This is more common than I originally thought the more I’ve studied rhetoric in graduate school. Rhetoric is an ancient discipline that goes back to thousands of years, but is practically unknown within contemporary society, and when it is known, “rhetoric” itself in a non-academic setting has negative connotations of “trickery” or “empty speech.” Rhetoric is defined by most rhetoric departments in universities as “[t]he study and use of written, spoken, and verbal language,” but you would not know that if your only source of information about the discipline comes from folks outside the field. In my first semester of graduate school, I’ve been encouraged by my professors to think like a rhetorician. This got me excited, only to be told by someone outside the field that I should be discouraged from doing so. “Rhetoric is the art of lying,” this person said to me. Or “Rhetoric is about debate, not dialogue. Dialogue is productive; debate is not. There is no place for rhetoric in debate.” This is, of course, foolhardy and nonsensical, but I can’t entirely blame him for having this misconception. The word “rhetoric” itself has been used as a buzzword for various social contexts, often used in a negative fashion, to construct social constructs which many of us have come to accept, both knowingly and unknowingly.
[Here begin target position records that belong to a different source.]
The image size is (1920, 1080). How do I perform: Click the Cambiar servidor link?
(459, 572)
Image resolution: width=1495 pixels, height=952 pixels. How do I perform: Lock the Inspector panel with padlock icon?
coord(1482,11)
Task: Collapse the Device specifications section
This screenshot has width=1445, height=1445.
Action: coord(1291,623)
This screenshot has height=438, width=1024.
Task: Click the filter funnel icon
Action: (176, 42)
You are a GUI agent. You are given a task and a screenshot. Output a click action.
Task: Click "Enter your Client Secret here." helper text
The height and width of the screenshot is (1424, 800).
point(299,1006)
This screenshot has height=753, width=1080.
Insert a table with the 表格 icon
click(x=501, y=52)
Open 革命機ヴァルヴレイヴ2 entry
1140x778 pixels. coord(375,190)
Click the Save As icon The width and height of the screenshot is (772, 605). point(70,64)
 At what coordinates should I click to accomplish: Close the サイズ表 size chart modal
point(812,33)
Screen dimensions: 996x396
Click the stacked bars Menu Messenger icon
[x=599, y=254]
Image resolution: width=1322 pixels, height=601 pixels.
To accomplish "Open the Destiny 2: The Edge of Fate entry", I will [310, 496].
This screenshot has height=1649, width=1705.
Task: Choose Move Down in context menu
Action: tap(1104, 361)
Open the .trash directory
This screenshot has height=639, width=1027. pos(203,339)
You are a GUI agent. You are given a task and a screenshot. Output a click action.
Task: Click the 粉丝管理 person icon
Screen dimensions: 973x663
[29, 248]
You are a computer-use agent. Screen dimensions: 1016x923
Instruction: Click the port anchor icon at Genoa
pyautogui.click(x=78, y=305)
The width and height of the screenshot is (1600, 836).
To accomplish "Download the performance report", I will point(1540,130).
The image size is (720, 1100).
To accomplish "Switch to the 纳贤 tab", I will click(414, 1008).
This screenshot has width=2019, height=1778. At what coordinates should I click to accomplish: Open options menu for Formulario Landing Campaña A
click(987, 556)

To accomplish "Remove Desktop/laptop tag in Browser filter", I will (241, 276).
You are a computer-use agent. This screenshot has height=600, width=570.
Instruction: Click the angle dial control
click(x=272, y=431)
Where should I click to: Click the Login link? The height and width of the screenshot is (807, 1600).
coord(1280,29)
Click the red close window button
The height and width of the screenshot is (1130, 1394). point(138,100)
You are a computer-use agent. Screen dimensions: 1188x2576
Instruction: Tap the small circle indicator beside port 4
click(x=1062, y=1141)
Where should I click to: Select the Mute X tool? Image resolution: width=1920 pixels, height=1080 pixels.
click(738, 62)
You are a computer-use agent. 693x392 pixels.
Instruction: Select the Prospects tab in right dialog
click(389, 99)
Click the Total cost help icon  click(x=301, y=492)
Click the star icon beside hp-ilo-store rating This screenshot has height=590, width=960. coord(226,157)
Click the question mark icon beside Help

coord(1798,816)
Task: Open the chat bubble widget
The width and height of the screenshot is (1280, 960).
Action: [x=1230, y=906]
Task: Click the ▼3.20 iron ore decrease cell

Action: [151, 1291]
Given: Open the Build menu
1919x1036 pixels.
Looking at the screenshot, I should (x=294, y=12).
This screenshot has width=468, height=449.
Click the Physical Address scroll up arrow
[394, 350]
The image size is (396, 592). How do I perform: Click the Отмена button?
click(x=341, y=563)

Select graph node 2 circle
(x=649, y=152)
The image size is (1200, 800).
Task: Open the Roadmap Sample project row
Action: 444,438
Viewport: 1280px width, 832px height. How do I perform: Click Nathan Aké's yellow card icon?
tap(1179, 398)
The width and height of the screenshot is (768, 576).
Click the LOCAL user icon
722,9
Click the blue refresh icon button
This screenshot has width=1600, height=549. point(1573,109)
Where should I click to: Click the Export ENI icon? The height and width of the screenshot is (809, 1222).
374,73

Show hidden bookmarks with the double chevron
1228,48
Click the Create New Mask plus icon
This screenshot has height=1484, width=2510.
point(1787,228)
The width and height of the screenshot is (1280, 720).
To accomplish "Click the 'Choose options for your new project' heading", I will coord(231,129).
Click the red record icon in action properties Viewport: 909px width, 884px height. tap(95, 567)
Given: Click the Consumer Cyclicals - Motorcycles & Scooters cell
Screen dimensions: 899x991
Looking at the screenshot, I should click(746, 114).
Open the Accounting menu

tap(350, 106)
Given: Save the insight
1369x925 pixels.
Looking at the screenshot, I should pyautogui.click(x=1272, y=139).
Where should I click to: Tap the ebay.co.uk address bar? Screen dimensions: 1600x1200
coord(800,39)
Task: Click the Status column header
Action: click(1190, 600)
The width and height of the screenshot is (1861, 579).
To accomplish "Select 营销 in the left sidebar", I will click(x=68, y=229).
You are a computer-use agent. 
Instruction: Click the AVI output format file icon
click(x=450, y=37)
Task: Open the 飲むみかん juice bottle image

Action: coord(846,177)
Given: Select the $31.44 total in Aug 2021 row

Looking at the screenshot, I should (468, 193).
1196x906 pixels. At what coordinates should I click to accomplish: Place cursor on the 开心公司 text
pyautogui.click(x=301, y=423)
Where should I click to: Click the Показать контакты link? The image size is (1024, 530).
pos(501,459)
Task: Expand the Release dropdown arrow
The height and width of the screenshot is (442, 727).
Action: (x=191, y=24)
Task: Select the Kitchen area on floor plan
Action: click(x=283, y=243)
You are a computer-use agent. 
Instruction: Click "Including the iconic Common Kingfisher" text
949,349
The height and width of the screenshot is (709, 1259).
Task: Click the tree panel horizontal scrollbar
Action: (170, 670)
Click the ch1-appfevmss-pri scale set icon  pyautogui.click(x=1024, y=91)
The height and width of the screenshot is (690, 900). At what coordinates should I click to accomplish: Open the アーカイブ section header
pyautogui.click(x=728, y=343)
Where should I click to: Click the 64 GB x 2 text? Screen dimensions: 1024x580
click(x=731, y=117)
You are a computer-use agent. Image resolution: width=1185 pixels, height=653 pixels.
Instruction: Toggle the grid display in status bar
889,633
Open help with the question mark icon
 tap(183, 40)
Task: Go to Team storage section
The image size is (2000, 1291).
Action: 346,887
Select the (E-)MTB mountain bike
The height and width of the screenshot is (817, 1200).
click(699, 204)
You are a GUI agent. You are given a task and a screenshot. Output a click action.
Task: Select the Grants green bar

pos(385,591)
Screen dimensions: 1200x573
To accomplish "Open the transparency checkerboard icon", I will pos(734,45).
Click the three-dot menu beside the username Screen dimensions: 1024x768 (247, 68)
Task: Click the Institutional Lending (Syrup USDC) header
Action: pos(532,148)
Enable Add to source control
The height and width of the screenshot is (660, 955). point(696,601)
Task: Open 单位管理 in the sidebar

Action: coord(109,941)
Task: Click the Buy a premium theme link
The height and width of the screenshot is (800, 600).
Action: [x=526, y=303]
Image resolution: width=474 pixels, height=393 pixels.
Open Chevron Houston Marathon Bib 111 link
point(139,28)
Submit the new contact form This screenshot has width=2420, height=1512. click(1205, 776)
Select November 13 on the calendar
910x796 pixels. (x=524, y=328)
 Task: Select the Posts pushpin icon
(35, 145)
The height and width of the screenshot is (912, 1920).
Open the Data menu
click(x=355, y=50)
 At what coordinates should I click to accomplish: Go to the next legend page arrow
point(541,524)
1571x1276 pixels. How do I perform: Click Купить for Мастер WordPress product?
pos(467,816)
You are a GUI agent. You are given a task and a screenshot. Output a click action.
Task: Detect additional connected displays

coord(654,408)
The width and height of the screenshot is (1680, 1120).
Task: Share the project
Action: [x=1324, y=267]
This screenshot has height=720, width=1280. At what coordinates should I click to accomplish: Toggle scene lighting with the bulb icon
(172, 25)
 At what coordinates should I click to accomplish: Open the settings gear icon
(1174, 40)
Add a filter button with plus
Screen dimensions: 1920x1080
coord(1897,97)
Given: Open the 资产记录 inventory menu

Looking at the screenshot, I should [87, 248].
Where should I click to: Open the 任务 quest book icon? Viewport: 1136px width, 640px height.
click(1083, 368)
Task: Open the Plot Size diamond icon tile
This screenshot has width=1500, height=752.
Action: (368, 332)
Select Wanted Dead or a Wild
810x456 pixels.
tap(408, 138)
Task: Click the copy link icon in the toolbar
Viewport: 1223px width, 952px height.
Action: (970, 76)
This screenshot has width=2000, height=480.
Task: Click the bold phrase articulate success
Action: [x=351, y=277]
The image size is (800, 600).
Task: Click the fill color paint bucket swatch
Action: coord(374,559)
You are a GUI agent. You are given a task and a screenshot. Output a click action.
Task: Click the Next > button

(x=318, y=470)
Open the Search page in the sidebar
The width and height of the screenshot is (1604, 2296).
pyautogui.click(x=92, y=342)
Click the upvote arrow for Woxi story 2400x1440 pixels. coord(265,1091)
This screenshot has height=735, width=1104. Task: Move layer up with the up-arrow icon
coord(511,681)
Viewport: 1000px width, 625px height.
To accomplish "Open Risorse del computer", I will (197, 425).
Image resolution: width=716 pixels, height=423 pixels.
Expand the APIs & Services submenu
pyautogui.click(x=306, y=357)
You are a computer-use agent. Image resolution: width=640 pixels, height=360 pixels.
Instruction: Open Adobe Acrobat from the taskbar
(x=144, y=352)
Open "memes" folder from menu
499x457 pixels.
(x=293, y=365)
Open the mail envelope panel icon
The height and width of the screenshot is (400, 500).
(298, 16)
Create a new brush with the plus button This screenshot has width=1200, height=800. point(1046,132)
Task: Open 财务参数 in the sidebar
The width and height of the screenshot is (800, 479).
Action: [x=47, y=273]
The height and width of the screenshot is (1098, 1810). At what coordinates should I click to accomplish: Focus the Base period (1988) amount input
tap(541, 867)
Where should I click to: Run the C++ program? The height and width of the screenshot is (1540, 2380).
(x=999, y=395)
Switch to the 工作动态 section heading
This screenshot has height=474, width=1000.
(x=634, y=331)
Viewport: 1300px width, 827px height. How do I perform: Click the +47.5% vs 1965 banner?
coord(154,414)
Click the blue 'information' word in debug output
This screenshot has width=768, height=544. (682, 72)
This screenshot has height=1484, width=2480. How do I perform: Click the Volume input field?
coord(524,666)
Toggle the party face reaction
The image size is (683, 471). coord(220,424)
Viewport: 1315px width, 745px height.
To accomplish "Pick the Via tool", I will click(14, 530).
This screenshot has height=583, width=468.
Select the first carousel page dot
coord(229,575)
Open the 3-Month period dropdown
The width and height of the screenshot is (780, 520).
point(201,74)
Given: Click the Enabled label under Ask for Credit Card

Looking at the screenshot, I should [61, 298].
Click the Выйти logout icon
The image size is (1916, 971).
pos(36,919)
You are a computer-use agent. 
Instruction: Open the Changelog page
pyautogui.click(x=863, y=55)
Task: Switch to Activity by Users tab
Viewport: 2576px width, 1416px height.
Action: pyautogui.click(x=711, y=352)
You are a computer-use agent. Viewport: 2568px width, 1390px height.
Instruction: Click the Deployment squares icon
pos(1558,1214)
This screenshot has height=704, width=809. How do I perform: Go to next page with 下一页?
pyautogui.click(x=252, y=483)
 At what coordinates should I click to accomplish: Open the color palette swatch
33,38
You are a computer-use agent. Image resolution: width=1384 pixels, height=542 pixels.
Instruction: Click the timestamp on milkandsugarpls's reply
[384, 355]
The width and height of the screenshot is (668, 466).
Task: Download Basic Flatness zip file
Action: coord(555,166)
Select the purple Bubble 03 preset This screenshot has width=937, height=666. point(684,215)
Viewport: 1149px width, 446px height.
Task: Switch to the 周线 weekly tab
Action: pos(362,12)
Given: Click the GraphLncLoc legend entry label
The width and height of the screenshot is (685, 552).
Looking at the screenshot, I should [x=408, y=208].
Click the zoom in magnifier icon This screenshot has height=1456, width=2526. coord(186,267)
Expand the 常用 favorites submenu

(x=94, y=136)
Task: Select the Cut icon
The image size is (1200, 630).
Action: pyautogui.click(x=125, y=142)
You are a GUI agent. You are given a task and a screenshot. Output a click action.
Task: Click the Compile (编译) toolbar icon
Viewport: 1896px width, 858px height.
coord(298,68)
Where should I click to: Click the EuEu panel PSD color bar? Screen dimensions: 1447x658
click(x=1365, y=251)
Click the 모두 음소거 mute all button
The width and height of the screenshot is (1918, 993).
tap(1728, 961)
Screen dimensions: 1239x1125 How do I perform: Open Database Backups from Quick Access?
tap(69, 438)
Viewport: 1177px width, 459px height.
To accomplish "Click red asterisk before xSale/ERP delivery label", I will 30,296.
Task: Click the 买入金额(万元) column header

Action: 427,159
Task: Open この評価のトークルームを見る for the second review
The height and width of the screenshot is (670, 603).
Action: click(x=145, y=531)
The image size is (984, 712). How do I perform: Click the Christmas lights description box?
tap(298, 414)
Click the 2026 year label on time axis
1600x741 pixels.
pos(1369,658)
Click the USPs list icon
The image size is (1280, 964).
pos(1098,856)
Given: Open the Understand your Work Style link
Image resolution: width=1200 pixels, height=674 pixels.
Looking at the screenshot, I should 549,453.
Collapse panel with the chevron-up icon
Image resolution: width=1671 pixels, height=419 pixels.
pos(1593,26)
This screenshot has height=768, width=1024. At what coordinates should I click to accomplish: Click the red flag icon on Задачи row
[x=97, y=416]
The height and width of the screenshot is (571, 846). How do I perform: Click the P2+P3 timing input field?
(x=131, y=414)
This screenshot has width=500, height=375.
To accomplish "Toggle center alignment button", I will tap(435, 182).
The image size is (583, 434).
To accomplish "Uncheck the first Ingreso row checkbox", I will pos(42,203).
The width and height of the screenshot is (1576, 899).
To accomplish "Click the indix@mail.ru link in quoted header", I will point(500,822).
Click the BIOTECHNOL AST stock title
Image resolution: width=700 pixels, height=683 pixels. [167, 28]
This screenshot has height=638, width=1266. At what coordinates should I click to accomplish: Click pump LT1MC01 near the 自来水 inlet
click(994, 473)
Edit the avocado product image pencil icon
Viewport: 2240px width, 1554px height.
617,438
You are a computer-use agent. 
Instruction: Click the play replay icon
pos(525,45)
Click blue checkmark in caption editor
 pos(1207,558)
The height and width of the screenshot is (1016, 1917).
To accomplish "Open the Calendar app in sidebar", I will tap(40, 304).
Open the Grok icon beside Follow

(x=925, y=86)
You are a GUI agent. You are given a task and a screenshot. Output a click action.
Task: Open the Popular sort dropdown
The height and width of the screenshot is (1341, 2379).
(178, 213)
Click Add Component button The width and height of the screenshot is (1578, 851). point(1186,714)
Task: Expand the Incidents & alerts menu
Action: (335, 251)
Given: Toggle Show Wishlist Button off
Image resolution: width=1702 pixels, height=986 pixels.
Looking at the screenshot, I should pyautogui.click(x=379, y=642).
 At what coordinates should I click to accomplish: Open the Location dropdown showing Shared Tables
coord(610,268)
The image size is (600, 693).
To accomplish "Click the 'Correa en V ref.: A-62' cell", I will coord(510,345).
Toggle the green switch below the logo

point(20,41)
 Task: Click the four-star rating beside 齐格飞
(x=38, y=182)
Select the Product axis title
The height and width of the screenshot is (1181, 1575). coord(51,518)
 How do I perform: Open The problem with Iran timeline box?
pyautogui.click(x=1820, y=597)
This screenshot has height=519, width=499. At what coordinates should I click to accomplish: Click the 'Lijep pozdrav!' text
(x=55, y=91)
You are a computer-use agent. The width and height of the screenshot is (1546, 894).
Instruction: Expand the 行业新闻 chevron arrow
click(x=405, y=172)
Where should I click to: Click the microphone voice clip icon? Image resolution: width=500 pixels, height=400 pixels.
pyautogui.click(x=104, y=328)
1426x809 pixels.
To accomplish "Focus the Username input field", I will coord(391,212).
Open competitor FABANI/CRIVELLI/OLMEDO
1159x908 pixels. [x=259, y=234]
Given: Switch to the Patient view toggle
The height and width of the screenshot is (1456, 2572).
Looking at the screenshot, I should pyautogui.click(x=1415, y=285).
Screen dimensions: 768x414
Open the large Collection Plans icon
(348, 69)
Rhetoric as a field of discipline is interdisciplinary, working in fields such as literature, communication, philosophy, science, social work, psychology, and many others. In the department I am in, I have colleagues who originally came from fields outside of rhetoric with the intention of obtaining rhetorical training to supplement their respective career goals in either education, technical writing, social work, or non-profit organizations. Often this misunderstanding of rhetoric comes from this idea that rhetoric is a tool that is mostly used for bad (highly debatable and beyond the scope of this post to analyze this claim), and thus as a result rhetoric itself has been stigmatized by society as something that it is not. The paradox, of course, is that to stigmatize rhetoric is itself a rhetorical act. This is a problem because it promotes a misunderstanding as to what the field of rhetoric studies, what it primarily focuses on, and how it actually benefits us as members of society. Back in ancient Greece, a comprehensive rhetorical training was expected for civic life, yet we in the 21st century have unintentionally abandoned this practice. Rhetoric is often treated as secondary, even though there are universities emphasize a robust rhetorical pedagogy across disciplines. As a result, this misunderstanding of rhetoric has become prevalent.

This misunderstanding of rhetoric, when we think about it, can also stem from an expectation of what rhetoric is not. Because rhetoric as a discipline does not dive into truth claims in the same way a philosopher does, it is written off by laymen as “the art of trickery” or “fatuous speech.” This is a mistake, as it causes us to ignore sophisticated and nuanced understandings of what rhetoric is. While it is true that rhetoric itself can be used for trickery, to define rhetoric in this framework is to misunderstand what rhetoric actually is. It reminds me of Aristotle’s Rhetoric where he discusses how rhetoric is a counterpart to dialectic. To engage in a dialectic, you must have an ethical character seeking truth. To engage in truth means to understand the means of persuasion that help on that journey to what is most likely to be true. As the field of rhetorical study has evolved, the goal of the rhetorician has been to understand how language influences the art of discourse itself.



Because rhetoric is misunderstood has “the art of trickery” or the “art of lying,” it is important to emphasize how the study of rhetoric is meant to benefit us in understanding how dishonest and harmful rhetoric can be recognized in order to make positive changes in our community. In a future post, I hope to discuss how the rhetorician, as a scholar of the field as way as well as someone who engages in rhetorical criticism, can actually be a moral critic. However, in order to make this argument, it is first prudent to make the case that rhetoric as a discipline is not what contemporary society has understood it to be. In a video made by MA students at the Clemson University, they make the persuasive case that rhetoric is unfairly misunderstood and that we need to incorporate rhetoric studies into our liberal arts education in order become productive members of society.

It is unfortunate that society has developed a misunderstanding of rhetoric that continues to permiate our tabloids, our news stands, and our every day conversation. In the 21st century, a robust rhetorical education is more important than ever before, so it is necessary to bring back rhetoric into the public consciousness. Rhetoric is a tool that will help be well rounded members of society, as citizens who engage in dialectical practices that benefit our communities, and improve our understanding of each other through the art of discourse. It is unfortunate that rhetoric is understood in this way. It should be a priority for a liberal arts education to emphasize how important rhetoric is as part of becoming a productive and civic member of society.